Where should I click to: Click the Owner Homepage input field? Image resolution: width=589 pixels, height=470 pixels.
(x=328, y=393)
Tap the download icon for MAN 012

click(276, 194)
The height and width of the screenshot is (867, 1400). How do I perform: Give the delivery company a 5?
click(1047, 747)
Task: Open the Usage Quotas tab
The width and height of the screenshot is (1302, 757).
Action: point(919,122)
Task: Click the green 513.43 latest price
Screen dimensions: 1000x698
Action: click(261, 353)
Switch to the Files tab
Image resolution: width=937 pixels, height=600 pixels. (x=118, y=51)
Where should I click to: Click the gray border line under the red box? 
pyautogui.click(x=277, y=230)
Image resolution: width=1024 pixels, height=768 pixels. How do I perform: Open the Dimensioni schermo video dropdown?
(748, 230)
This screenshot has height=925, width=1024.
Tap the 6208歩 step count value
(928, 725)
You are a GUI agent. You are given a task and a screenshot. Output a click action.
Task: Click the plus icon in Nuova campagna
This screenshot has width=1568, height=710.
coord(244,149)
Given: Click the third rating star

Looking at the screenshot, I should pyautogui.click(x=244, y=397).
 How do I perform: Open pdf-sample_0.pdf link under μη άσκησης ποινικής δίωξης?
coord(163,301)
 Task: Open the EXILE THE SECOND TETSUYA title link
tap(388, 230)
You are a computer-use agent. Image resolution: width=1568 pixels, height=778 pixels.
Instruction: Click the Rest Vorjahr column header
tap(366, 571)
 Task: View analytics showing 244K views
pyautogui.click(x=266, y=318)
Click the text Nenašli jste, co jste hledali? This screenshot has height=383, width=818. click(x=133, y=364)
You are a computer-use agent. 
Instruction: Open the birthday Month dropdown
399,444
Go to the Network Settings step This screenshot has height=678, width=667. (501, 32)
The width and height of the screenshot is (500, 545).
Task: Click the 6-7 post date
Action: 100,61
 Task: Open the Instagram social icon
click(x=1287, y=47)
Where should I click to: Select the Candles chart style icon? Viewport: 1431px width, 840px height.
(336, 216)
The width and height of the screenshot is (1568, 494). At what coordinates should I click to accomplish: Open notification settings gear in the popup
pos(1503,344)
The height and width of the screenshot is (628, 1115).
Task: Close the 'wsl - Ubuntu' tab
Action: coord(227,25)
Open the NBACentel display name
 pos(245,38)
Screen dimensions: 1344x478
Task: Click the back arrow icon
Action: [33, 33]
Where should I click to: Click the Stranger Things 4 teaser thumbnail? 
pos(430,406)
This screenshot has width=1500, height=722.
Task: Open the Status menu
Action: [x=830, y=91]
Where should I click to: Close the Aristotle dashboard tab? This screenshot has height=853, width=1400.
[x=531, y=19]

----

- _What to work on_
List every line above that contains the word "agent".

- _Answer to the exercise_
You are a GUI agent. You are given a task and a screenshot. Output a click action.
You are a computer-use agent. Image resolution: width=1568 pixels, height=778 pixels.
You are a computer-use agent. 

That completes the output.